Les expulsions par la force dans les quartiers pauvres de Lagos, la ville la plus peuplée du Nigeria avec 15 millions d'habitants, ont laissé quelque 9000 personnes sur le pavé et sans moyens de subsistance, ont dénoncé lundi dans un rapport Amnesty International et des ONG locales.

Des dizaines de milliers de personnes sont menacées du même sort si le gouvernement poursuit son plan de «revitalisation» de cette mégalopole chaotique, selon Amnesty et l'ONG d'action sociale et économique, le Social and Economic Rights Action Centre (SERAC).

Selon ces ONG, des bulldozers protégés par des policiers ont démoli 266 bâtiments et plus de 2200 logements du quartier de Badia East en février.

Il s'agissait de «la première phase d'un plan visant à nettoyer tout ce quartier afin de procéder à une revitalisation. Si le plan se poursuit ainsi, des dizaines de milliers de personnes risquent» de se retrouver à la rue, selon le rapport, qui demande l'arrêt de ces opérations.

Des milliers de personnes ont aussi été expulsées de force, selon des plans de nettoyage similaires, dans d'autres villes du Nigeria.

«Nous voulons que le gouvernement de l'État se rappelle que nous ne sommes pas des animaux»,  souligne Tunde Aworetam, pasteur de cette communauté, lors d'une conférence de presse, à l'occasion de la présentation de ce rapport.

Selon son témoignage, et d'autres, la police a commis des sévices physiques contre les habitants expulsés.

Les expulsions de février ont été «dévastatrices pour la communauté du quartier de Badia East, où des dizaines de personnes dorment toujours à la belle étoile, ou sous un pont voisin, exposées à la pluie, aux moustiques et aux risques d'agression physique», a dit Oluwatosin Popoola, chercheur d'Amnesty International au Nigeria.

Le rapport appelle les autorités de Lagos à mettre un terme aux expulsions, de façon à apporter de l'ordre dans la métropole de Lagos, chaotique et surpeuplée.

Les taudis sont de plus en plus nombreux à Lagos où les habitants affluent, de tout le Nigeria, pays le plus peuplé d'Afrique, dans cette ville tentaculaire, à la recherche de travail.
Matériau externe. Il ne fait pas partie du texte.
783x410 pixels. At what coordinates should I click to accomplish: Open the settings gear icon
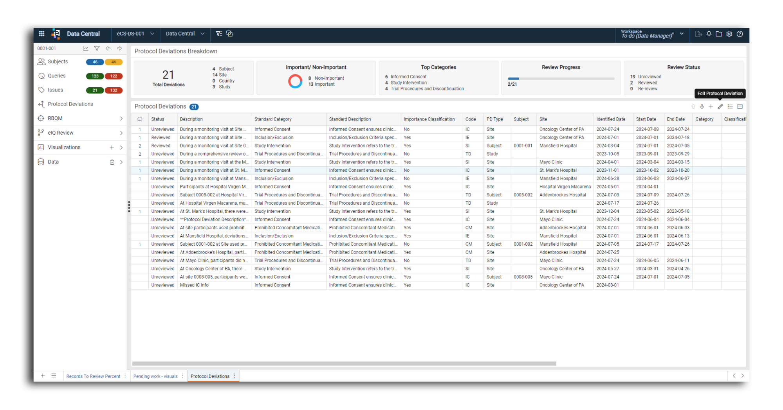(x=729, y=34)
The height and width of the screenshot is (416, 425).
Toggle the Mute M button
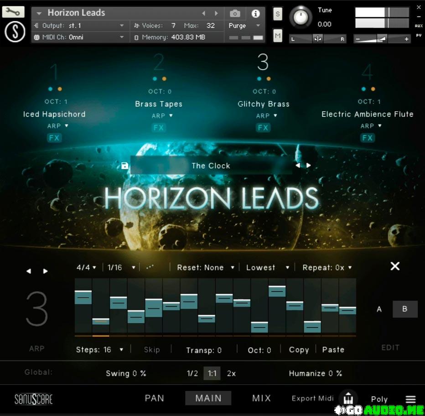click(x=278, y=34)
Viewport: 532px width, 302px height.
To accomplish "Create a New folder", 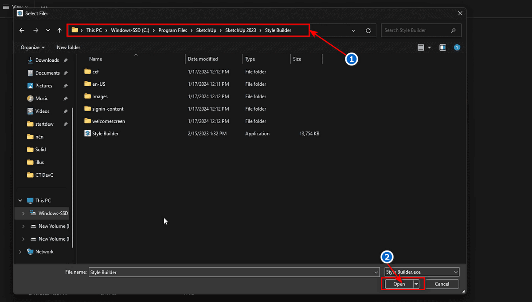I will coord(68,48).
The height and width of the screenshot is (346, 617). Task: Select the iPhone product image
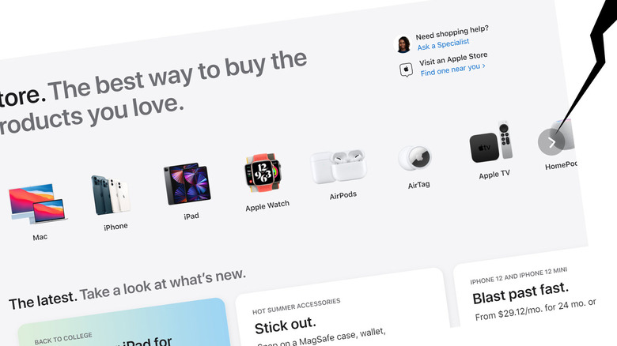point(111,194)
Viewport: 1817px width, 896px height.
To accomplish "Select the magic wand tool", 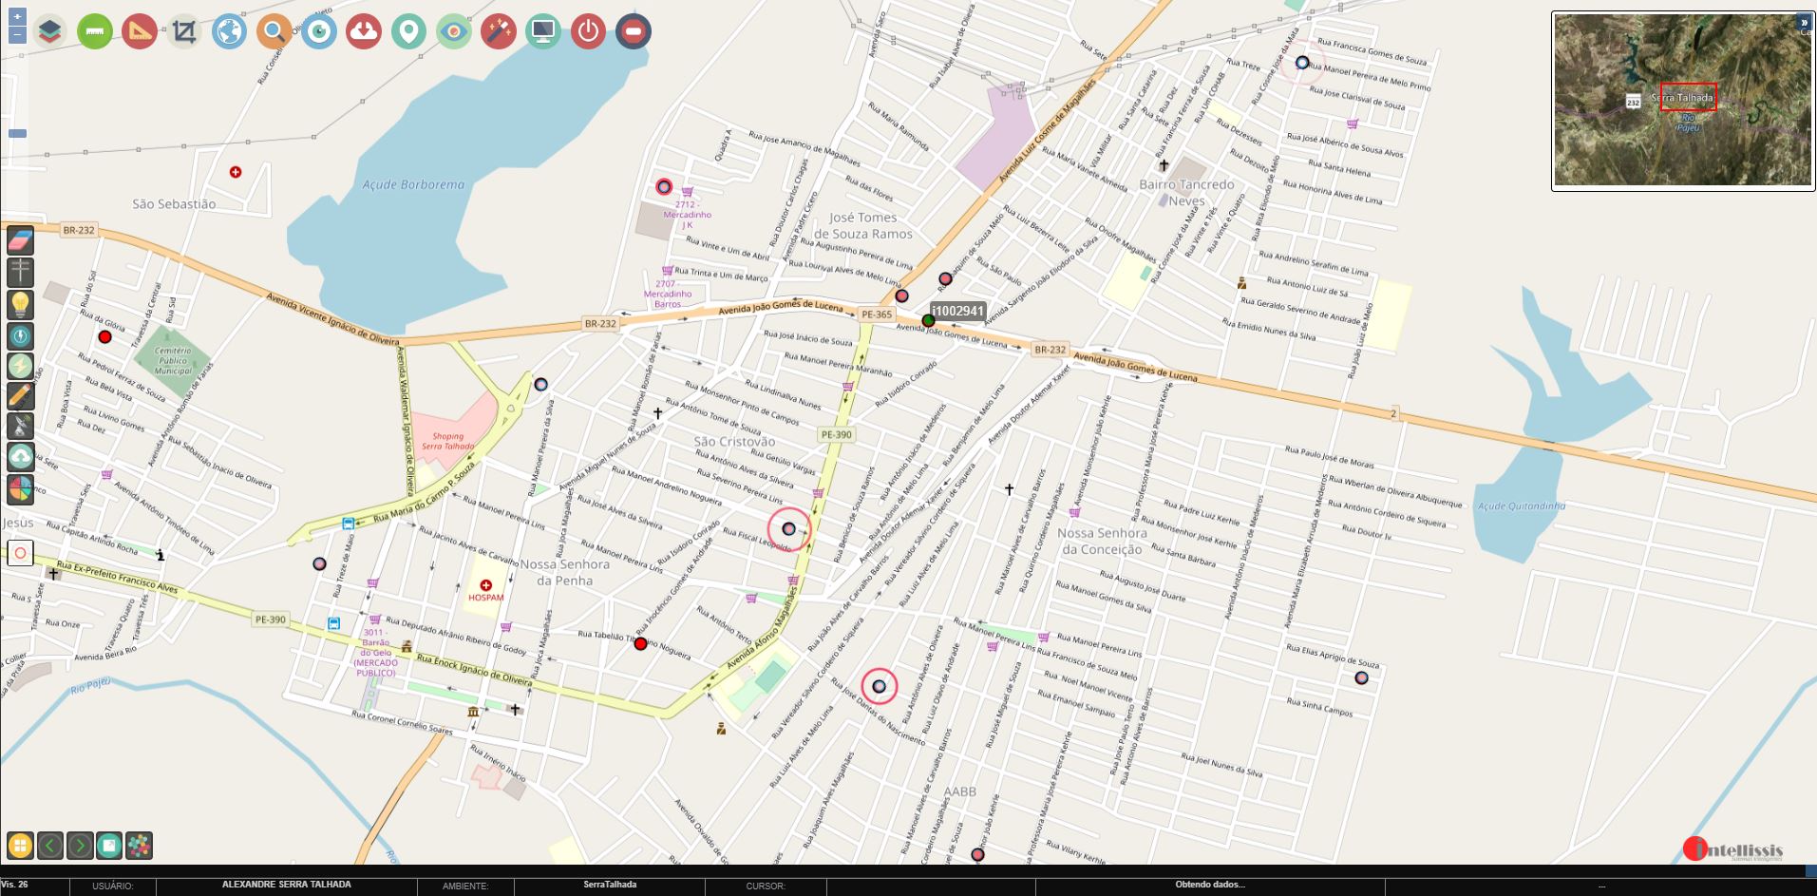I will tap(498, 32).
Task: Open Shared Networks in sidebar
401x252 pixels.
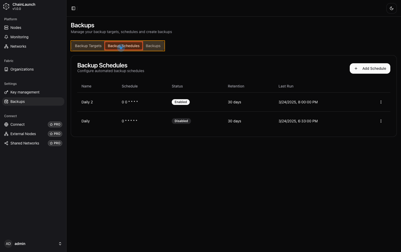Action: (x=24, y=143)
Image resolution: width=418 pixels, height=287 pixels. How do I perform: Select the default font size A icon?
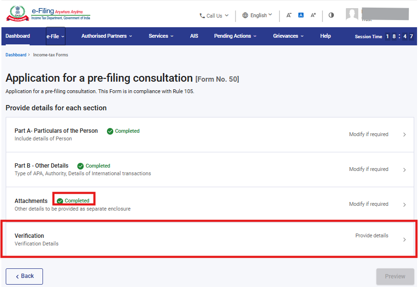[x=301, y=15]
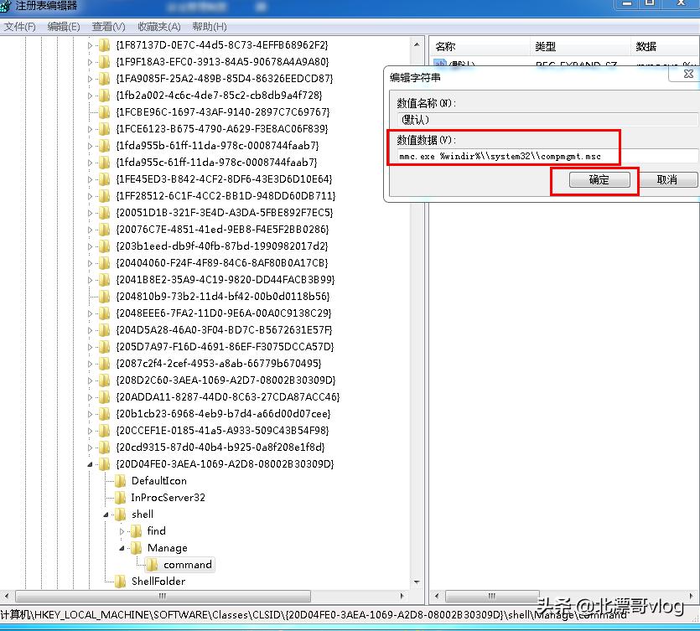The height and width of the screenshot is (631, 700).
Task: Click the InProcServer32 key icon
Action: 120,497
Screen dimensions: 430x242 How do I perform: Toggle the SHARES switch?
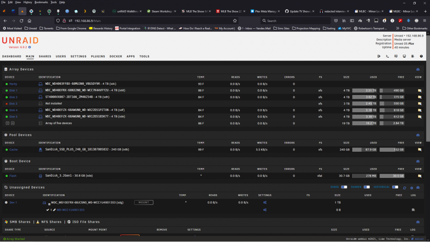coord(367,187)
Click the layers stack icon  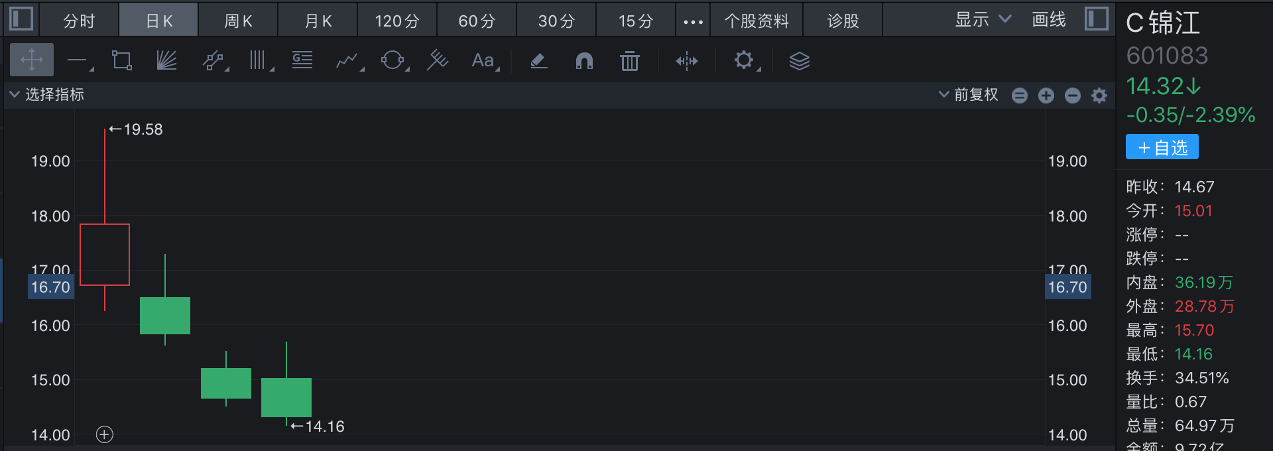point(799,61)
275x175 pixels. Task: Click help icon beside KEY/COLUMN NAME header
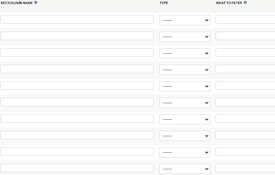36,2
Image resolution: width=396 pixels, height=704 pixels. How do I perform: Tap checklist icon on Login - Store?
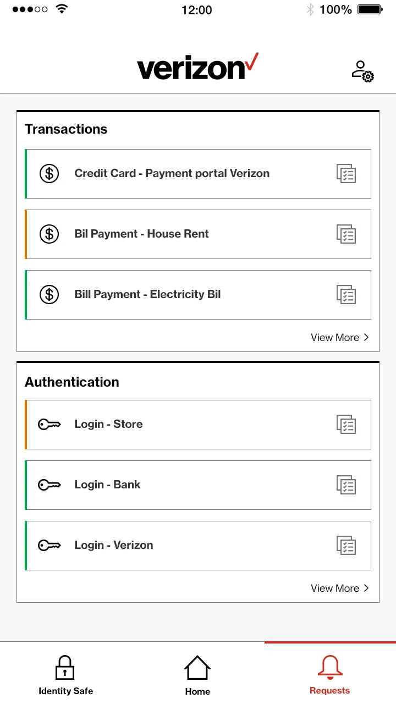pos(347,425)
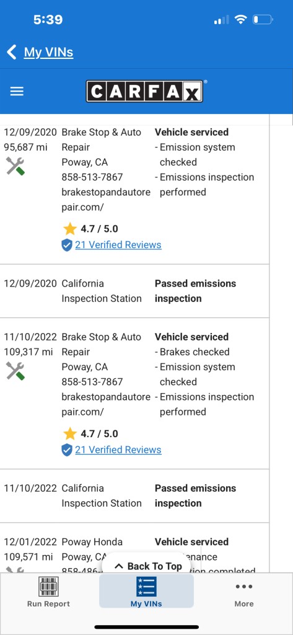
Task: Open the hamburger menu icon
Action: pyautogui.click(x=17, y=91)
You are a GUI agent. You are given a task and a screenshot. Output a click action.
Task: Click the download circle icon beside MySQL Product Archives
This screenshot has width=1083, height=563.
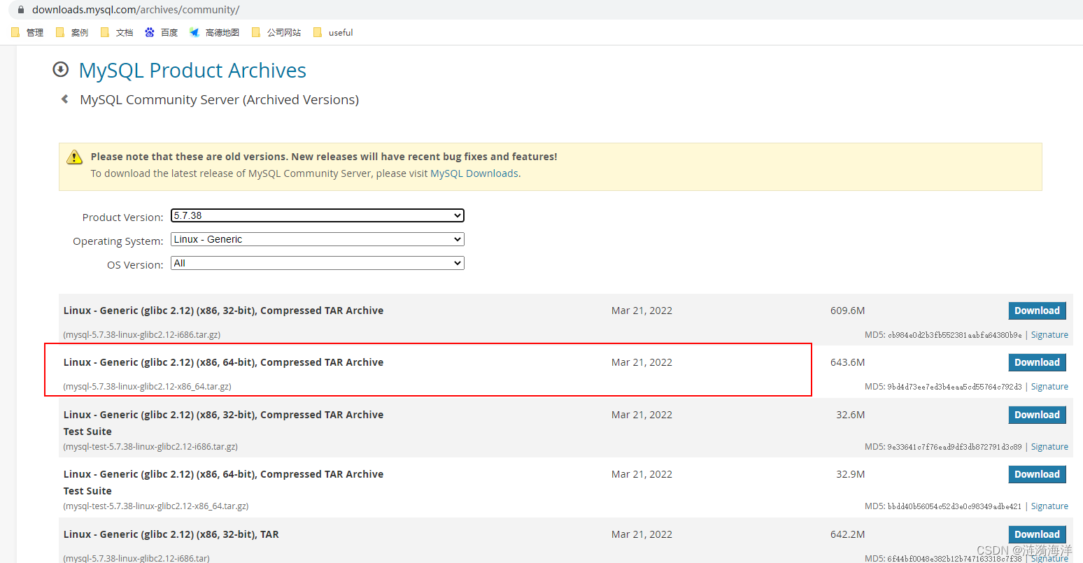point(61,69)
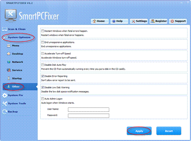Open System Tools wrench icon
This screenshot has height=141, width=191.
click(x=4, y=104)
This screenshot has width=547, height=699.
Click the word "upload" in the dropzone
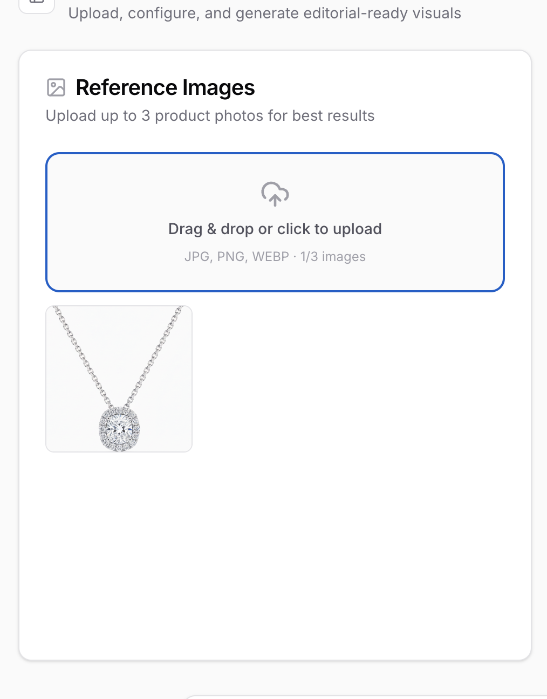[x=357, y=229]
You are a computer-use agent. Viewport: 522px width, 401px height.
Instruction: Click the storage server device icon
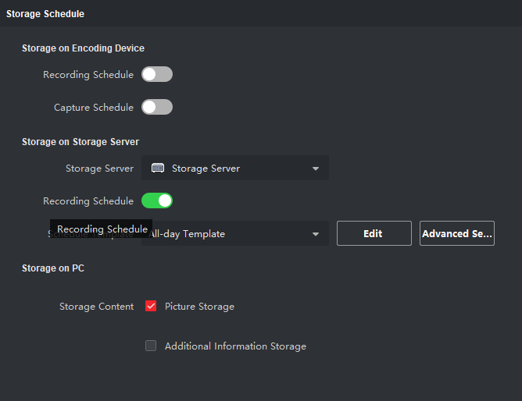[158, 169]
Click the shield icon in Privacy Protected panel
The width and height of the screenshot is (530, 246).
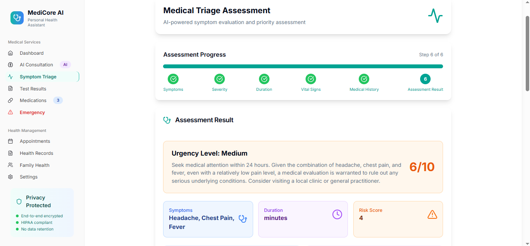pyautogui.click(x=19, y=201)
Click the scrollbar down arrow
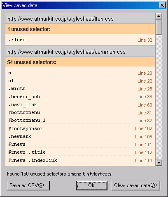The height and width of the screenshot is (197, 168). click(159, 163)
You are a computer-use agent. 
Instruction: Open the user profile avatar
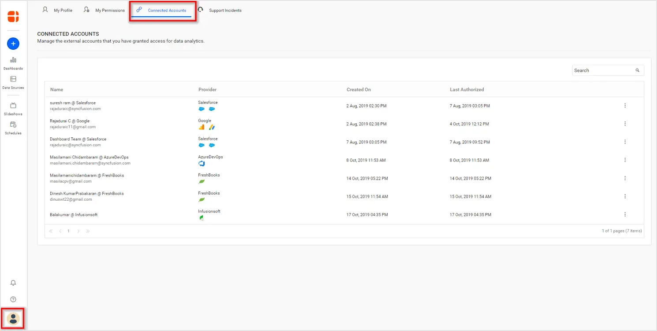[x=13, y=319]
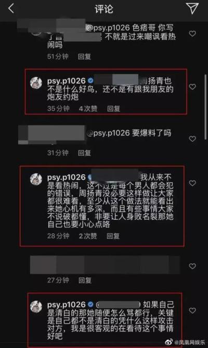View the 4次赞 likes list

tap(88, 109)
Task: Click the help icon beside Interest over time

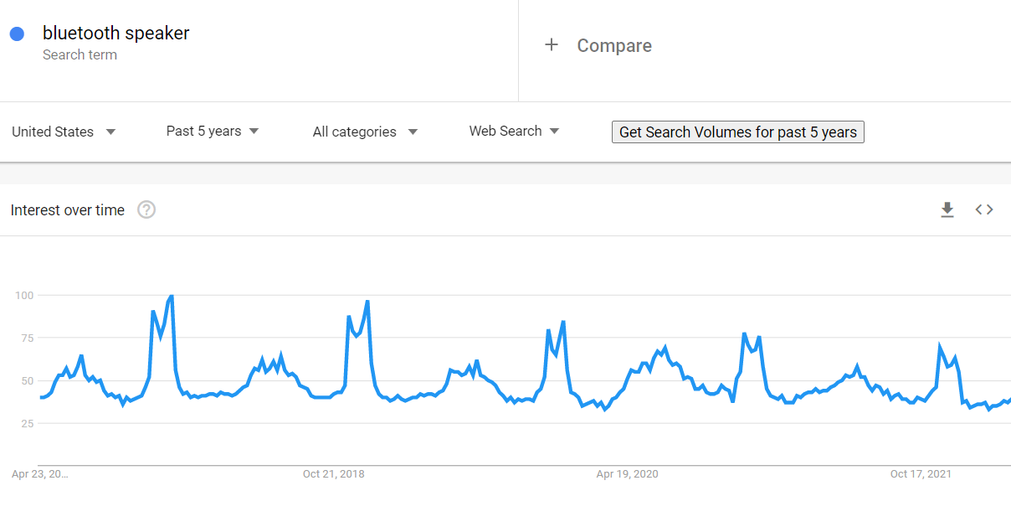Action: (146, 209)
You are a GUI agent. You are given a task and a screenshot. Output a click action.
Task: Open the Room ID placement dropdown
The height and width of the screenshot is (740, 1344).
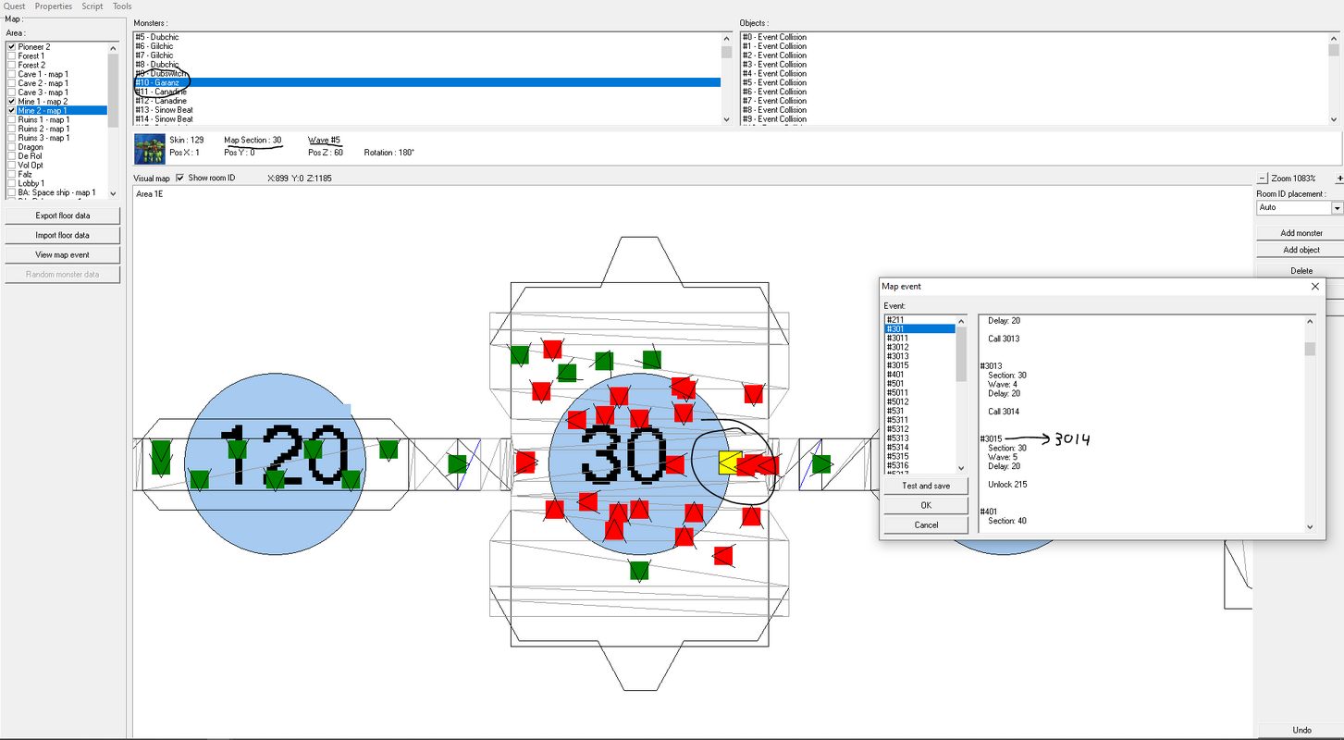click(1337, 208)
Les expulsés de Badia East affirment vivre dans ce quartier depuis 1973.

Selon Amnesty et le SERAC, cet espace est la propriété du gouvernement fédéral, ayant été attribué depuis des décennies à la société nationale des chemins de fer (National Railway Corporation).

Felix Morka, directeur exécutif du SERAC a contesté que les familles vivant sur une terre qu'elles ne possèdent pas puissent être expulsées de force, sans avertissement.

«Il faut un certificat de propriété» pour être dans la légalité, a dit M. Morka. «C'est facile de désigner (au Nigeria, ndlr) quelqu'un comme étant un squatteur, en s'appuyant sur des règles qui ne sont pas claires», a-t-il ajouté.

Selon M. Morka, le gouvernement de l'État de Lagos, dirigé par le gouverneur Babatunde Fashola, a édicté un certain nombre de lois internes et internationales encadrant les expulsions, sans prévoir de décision judiciaire ni d'aide au relogement.

M. Fashola, s'exprimant sur des chaines de télévision privées, a dit que son gouvernement s'était engagé à améliorer les conditions de vie à Lagos, et ne maintiendrait pas indéfiniment les taudis.

«Au lieu de vous démolir, nous allons démolir vos conditions difficiles», a-t-il dit.

Amnesty et le SERAC ont diffusé des images satellites, datant d'avant et d'après les expulsions, montrant concrètement des maisons, et d'autres structures rasées.